**Set exercise A:** In the painting-recognition excerpt, how many values long is a SURF descriptor?
**Set exercise B:** Please continue the painting-recognition excerpt from its final sentence onward.

**Page excerpt:**

----

Watershed method In the third approach the input image is firstly preprocessed to enhance edges of the painting's frame. Afterwards the watershed transform is applied. The preprocessing phase consists of 4 steps: 1. Create top and bottom hat of the input image. 2. Create image I2= (I+ tophat)-bottomhat. 3. Create Im3 as extended minima (regional minima of the H-minima transform) of Im2. 4. Im4 is created as the minima imposition from the complement of Im2 with the marker Im3. In the next step, clusters are created with watershed transform applied on the Im4 image. In the last phase the final segmentation is made by growing the background from the corners in the clustered image. Watershed method is presented in the figure 3.
Kuwahara method In the new method the Kuwahara filter is used on the image processed by the histogram equalization. Kuwahara filter preserve edges and can be implement for different window sizes. In our case the filter was used with the square window with parameters J = K = 4L+1, then the window was divide in to 4 regions of the size [(J+1)/2] * [(K+1)/2]. For each region the mean intensity and dispersion is estimated and the intensity of the central point is then computed as the intensity of the region with the smallest dispersion. The filtered image is than processed with the Sobel filter, and the painting is segmented similarly to the Anisotropic diffusion method. The development of the Kuwahara method is depicted in the Figure 2.
Figure 2: Segmentation of the painting using Kuwahara method. Upper Left: Image segmented with Kuwahara filter. Upper Right: Image filtered using vertical Sobel filter.
Lower Left: lines found with Hough transformation. Lower Right: Segmented painting
The process of the classification of the painting segmented from the input image is divided in two steps. First the database of descriptor files of the Originals is created. Then the descriptor file of the painting is matched with the database to find the corresponding original. The descriptor file is a N by M matrix, where N is number of the interest points found in the image and M is the length of the descriptor (128 values for SIFT and 64 for SURF). The two different methods are used for producing the descriptor files. SIFT (Scalable Invariant Feature Transform) developed by D. Lowe  and SURF (Speeded Up Robust Features) developed by H. Bay et al..
SIFT method consists of a detector and a descriptor of features invariant to translation, rotation, scale, and other imaging parameters.
In the first step of the method the interest points (IPs) are identified in the image by the detector. Then the descriptor for each IP is created. The detector is localizing the IPs in the scale-space pyramid, which is created by the consequent scaling of the image, its filtering with the Gaussian kernel and the subtraction of subsequent filtered images in each scale. IPs are chosen as the local extremes in the 3x3x3 neighborhood.

----

**Entries supplied:**
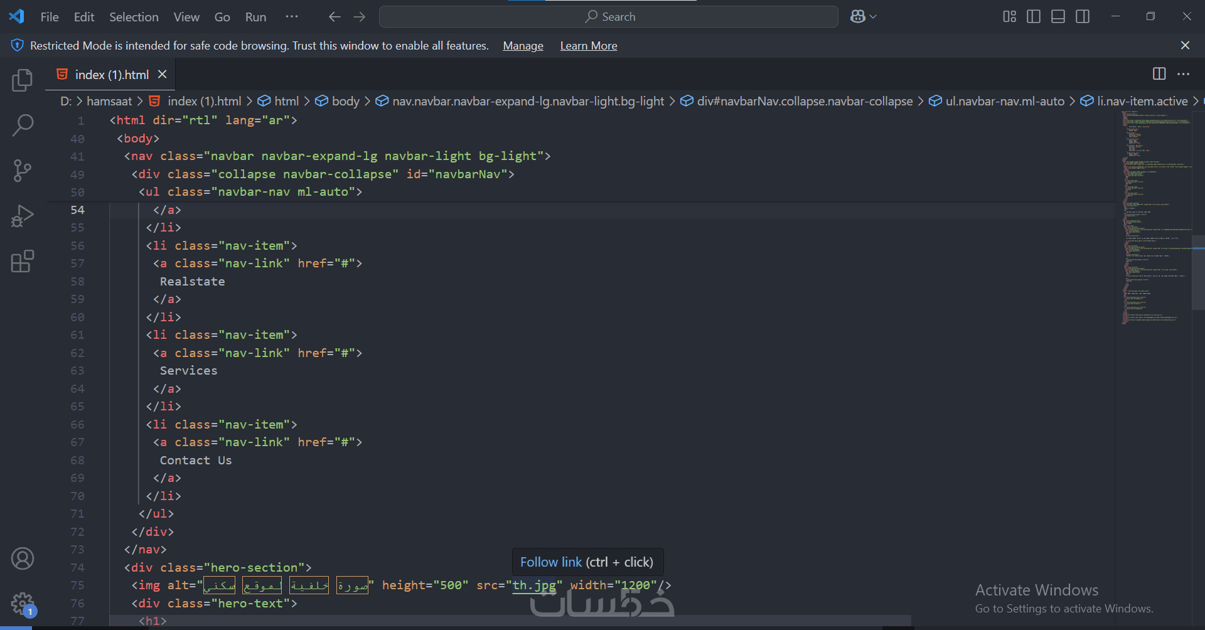Viewport: 1205px width, 630px height.
Task: Open the Run and Debug view
Action: coord(22,216)
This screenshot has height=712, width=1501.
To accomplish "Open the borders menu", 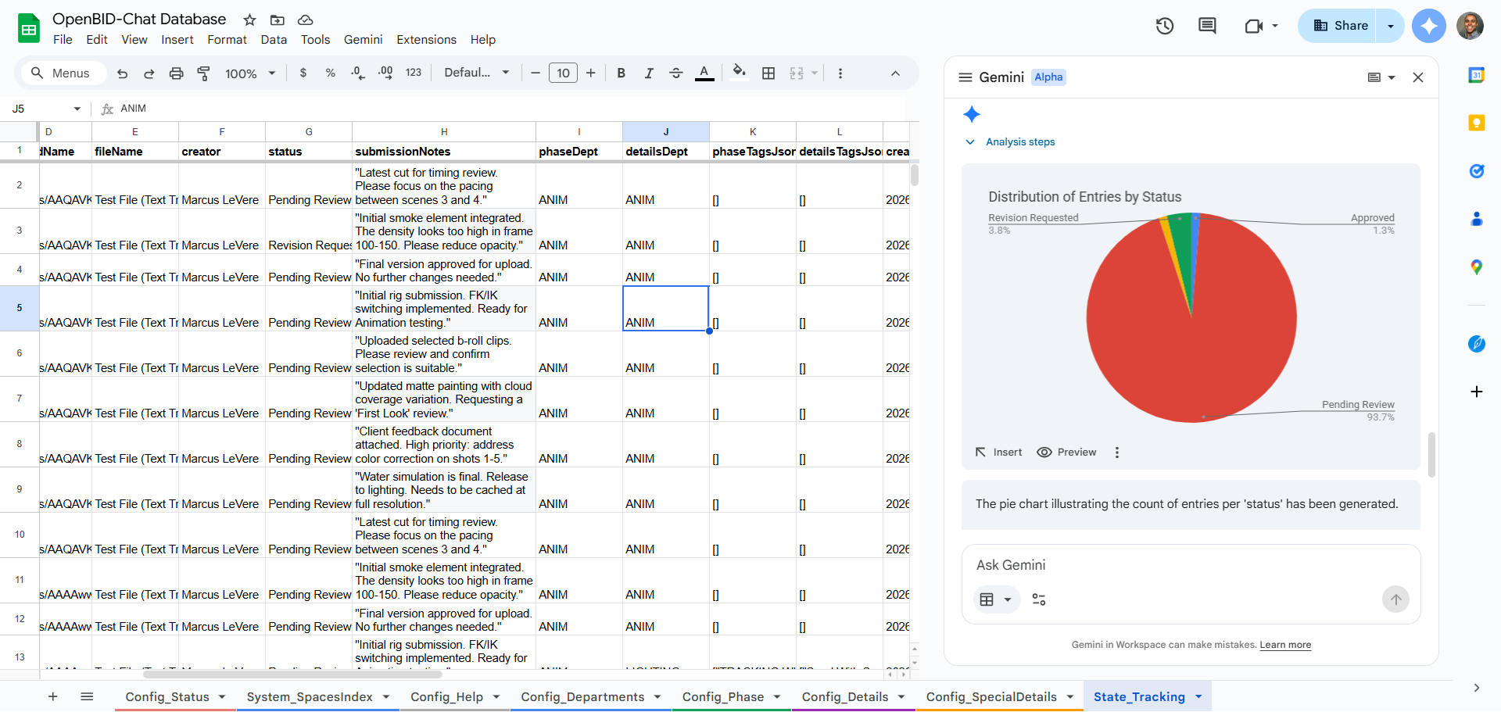I will point(768,73).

----

**Exercise output A:** 64 values.

**Exercise output B:**
The descriptor for each IP is summarized from the orientation histograms of 4x4 subregions of the IP neighborhood. In every sample point of the subregion the size and the orientation of the gradient is computed and weighted by the Gaussian window indicated by the overlaid circle. Orientation histogram with 8 directions is created from these values. The descriptor of IP than consists of 8 values for all 16 subregions (128 values).
SURF likewise SIFT includes the detector and the descriptor. SURF also operates in the scale-space for identifying the IPs, but unlike SIFT it convolve the original image with the different scales of the box filters (approximations of the Gaussian second order partial derivatives in the y a xy directions). In order to localize IPs in the scale spaces, a non maximum suppression in a 3x3x3 neighborhood is applied.
64 valued descriptor is created in a few steps. Firstly, the dominant orientation of the IP is extracted from the circular neighborhood as the longest vector estimated by the calculating the sum of all response (the Haar-wavelet responses in the x and y direction, weighted by the Gaussian window) within a sliding orientation window covering the angle of π/3.
Than, the square region around the IP is created and oriented along the dominant orientation. Lastly, the region is divided into 4x4 subregions. In every subregions 4 features are counted from 5x5 uniformly distributed points. These 4 features are Σdx, Σdy, Σ|dx|, Σ|dy| : sum of Haar-wavelet responses in the horizontal and vertical direction and the sum of absolute values of Haar-wavelet responses in the horizontal and vertical direction. Four features for all of 16 regions produce the 64 values for every IP.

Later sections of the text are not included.